[Pixel coordinate grounding data]
··········
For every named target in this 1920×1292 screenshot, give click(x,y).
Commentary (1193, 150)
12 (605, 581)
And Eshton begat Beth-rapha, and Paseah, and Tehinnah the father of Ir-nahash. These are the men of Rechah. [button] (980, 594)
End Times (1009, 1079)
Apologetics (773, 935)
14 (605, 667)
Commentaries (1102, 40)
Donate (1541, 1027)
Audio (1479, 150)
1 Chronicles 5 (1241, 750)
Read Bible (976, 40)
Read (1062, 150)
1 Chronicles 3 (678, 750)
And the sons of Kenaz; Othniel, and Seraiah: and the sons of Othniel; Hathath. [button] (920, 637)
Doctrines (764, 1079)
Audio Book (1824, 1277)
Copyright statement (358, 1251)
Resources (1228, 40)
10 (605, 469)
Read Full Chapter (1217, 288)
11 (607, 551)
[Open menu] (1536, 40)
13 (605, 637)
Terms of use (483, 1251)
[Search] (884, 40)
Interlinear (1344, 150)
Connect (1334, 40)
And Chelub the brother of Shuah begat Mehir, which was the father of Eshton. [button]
··········
Task objective: Take the entries and print them exactly. Keep every line.

Response:
For every named target in this 1920×1292 screenshot, give click(x,y).
Commentary (1193, 150)
12 (605, 581)
And Eshton begat Beth-rapha, and Paseah, and Tehinnah the father of Ir-nahash. These are the men of Rechah. [button] (980, 594)
End Times (1009, 1079)
Apologetics (773, 935)
14 (605, 667)
Commentaries (1102, 40)
Donate (1541, 1027)
Audio (1479, 150)
1 Chronicles 5 (1241, 750)
Read Bible (976, 40)
Read (1062, 150)
1 Chronicles 3 (678, 750)
And the sons of Kenaz; Othniel, and Seraiah: and the sons of Othniel; Hathath. [button] (920, 637)
Doctrines (764, 1079)
Audio Book (1824, 1277)
Copyright statement (358, 1251)
Resources (1228, 40)
10 (605, 469)
Read Full Chapter (1217, 288)
11 (607, 551)
[Open menu] (1536, 40)
13 (605, 637)
Terms of use (483, 1251)
[Search] (884, 40)
Interlinear (1344, 150)
Connect (1334, 40)
And Chelub the brother of Shuah begat Mehir, which was the father of Eshton. [button]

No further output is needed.